WHAT YOU SHOULD DO: Carry on the piece below about deep-water soloing in Chattanooga, continuing from its final sentence.

TEXT UNDER STUDY:

The greatest allure of DWS is the thrill of climbing without any gear, but there are a couple of things you’ll want to have with you. Climbers with High Point and Outdoor Chattanooga suggest you bring:
» A first aid kit. Pruney fingers may improve your grip on wet objects, but when up against sharp rock, the softened skin is more likely to get cut. Plan accordingly to avoid infections.
» A life jacket. It may seem restrictive, but a personal flotation device could save you from disaster, especially because you never know what hazards wait beneath the water’s surface.
» Towels. You’ll likely bring chalk, but it won’t do you any good if it gets wet. Bring a towel or an absorbent cloth like a ShamWow to dry up before you chalk up.
» Friends. Specifically, ones who can swim. The most dangerous thing you can do is attempt a climb without a “lifeguard.” Make sure you have at least two people below to pull you out of the water if things go awry.
When temperatures rise and Chattanooga's sandstone becomes too hot to handle, nothing is more tempting to climbers than deep-water soloing.
The practice of scaling rock walls that hang over water sans a rope can be a refreshing change of pace, and no spot is more iconic for the activity than the bluff beneath the Hunter Museum of American Art.
With numerous routes etched into the beautiful white limestone and the cool waters of the Tennessee River below to break your fall, an afternoon on the bluff is perfect for fiery summer days.

INFORMATION PROVIDED:

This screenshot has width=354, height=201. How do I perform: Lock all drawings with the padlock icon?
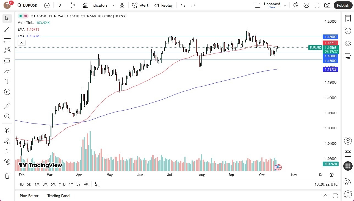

ANSWER TO THIS PROBLEM:
It's also legally questionable, at best.
But don't worry; there are still a couple of other places nearby to use the water as your crash pad. If you're looking to avoid an uncomfortable run-in with Johnny Law, here are a couple of areas to consider for your next DWS trip.
Just because it’s water doesn’t mean you’ll have a soft landing. Landing on your back from high up can knock you unconscious or cause serious internal injuries. If you fall unexpectedly, don’t freeze up; swing your arms to balance your body so that you’re falling feet-first. Then, right as you’re about to hit the water, straighten your body (arms to the side, toes pointed) so you can slide into the water.
Nickajack Lake | 25 minutes from Chattanooga
You'll need a canoe to get to this 50-foot cliff, but the challenging rock face overhanging water 30-40 feet deep is worth it. Access the water through nearby Hales Bar Marina and head southwest under I-24 until you see the cliff on your right.
Foster Falls | 45 minutes from Chattanooga
The cavernous rock wall behind this 60-foot waterfall is practically begging to be climbed — just be careful of landing under the waterfall itself, which could wash down debris from above or trap you underwater.
Tellico Lake | 90 minutes from Chattanooga
It may be a bit of a drive, but there are two reasons this lake's overlook, Mizell Bluff, is one of our favorite soloing spots. One: The west-facing bluff catches the evening sun for a great view and quick drying. Two: The lower side of the 50-foot wall is only 25 feet tall, so you can access the climbing routes by hiking to the bluff and cliff jumping into the water below.